Stacks & Applications

Now let's implement a stack from scratch! We'll build two versions: one using an array (fixed size) and one using a linked list (dynamic size). Understanding both will deepen your knowledge of data structures.

Method 1: Using Array

The simplest approach - use an array and a top variable to track the current position. Think of top as a finger pointing to the topmost element.

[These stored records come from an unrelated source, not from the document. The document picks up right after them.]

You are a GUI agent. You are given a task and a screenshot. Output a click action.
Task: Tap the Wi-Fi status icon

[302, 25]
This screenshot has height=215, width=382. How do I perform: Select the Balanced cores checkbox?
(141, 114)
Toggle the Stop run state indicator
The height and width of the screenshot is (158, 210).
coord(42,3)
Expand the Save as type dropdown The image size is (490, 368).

We need three things to build our stack: an array to hold the data, a top variable to track where the newest element is, and a capacity to know the maximum size. The constructor sets up these pieces. We start with top = -1 because the stack is empty - there's no valid element yet!

class ArrayStack {
    private int[] arr;      // Array to store elements
    private int top;        // Index of top element
    private int capacity;   // Maximum size
    
    public ArrayStack(int capacity) {
        this.capacity = capacity;
        this.arr = new int[capacity];
        this.top = -1;  // Empty stack starts at -1
    }
}

The push method adds a new element to the top of the stack. First, we check if there's room - if the array is already full, we can't add more! Then we use a clever trick: ++top increments the index first, then we store the value at that new position. This way, we move to the next empty slot and fill it in one step.

public void push(int x) {
    if (isFull()) {
        throw new RuntimeException("Stack Overflow");
    }
    arr[++top] = x;  // Increment top, then store
}
// Example: push(10) when top=-1 → top becomes 0, arr[0]=10

The pop method removes and returns the top element. Safety first - we check if the stack is empty before trying to remove anything! The expression arr[top--] does two things: it grabs the value at the current top position, then decrements the index. The element isn't really "deleted" - it's still in the array - but since top moved down, it's now considered "out of bounds" and will be overwritten on the next push.

public int pop() {
    if (isEmpty()) {
        throw new RuntimeException("Stack Underflow");
    }
    return arr[top--];  // Return value, then decrement top
}
// Example: pop() when top=2 → returns arr[2], top becomes 1

Sometimes you want to see what's on top without actually removing it - that's what peek does. Think of it like peeking at the top card of a deck without taking it. We simply return the value at the current top index, and the stack stays exactly the same. Don't forget to check if empty first - peeking at an empty stack would give us garbage data!

public int peek() {
    if (isEmpty()) {
        throw new RuntimeException("Stack is empty");
    }
    return arr[top];  // Just look, don't modify top
}
// Example: peek() when top=2 → returns arr[2], top stays 2

These helper methods tell us about the stack's current state. isEmpty() checks if top is -1, meaning nothing has been pushed yet. isFull() checks if we've used all available slots - since arrays are 0-indexed, the last valid index is capacity - 1. The size() method returns how many elements are currently in the stack, which is top + 1 because top is an index, not a count.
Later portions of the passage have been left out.